- [MATERIAL SHOWN]:
******

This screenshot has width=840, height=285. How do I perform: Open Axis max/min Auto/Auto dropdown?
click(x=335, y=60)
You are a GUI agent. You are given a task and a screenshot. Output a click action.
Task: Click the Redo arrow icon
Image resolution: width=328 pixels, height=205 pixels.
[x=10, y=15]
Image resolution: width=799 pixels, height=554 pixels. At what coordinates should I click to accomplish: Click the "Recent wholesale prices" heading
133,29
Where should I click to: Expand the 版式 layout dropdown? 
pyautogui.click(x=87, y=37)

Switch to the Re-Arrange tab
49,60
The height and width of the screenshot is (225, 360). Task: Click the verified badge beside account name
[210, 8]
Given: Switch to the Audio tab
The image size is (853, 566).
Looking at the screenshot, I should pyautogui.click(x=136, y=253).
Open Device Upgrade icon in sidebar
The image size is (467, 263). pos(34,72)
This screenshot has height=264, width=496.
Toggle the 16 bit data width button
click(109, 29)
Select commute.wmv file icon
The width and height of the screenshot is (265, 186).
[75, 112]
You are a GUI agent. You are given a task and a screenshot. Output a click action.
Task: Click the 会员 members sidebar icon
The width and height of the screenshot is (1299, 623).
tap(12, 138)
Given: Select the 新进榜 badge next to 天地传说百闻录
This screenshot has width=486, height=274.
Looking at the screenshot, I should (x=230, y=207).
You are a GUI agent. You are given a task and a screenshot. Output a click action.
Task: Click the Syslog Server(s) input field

******

- [EXERCISE DESCRIPTION]: Reproduce verbatim the lines above, from the line with "Toggle the 16 bit data width button" through the line with "Task: Click the 会员 members sidebar icon".

- [YOUR SOLUTION]:
Toggle the 16 bit data width button
click(109, 29)
Select commute.wmv file icon
The width and height of the screenshot is (265, 186).
[75, 112]
You are a GUI agent. You are given a task and a screenshot. Output a click action.
Task: Click the 会员 members sidebar icon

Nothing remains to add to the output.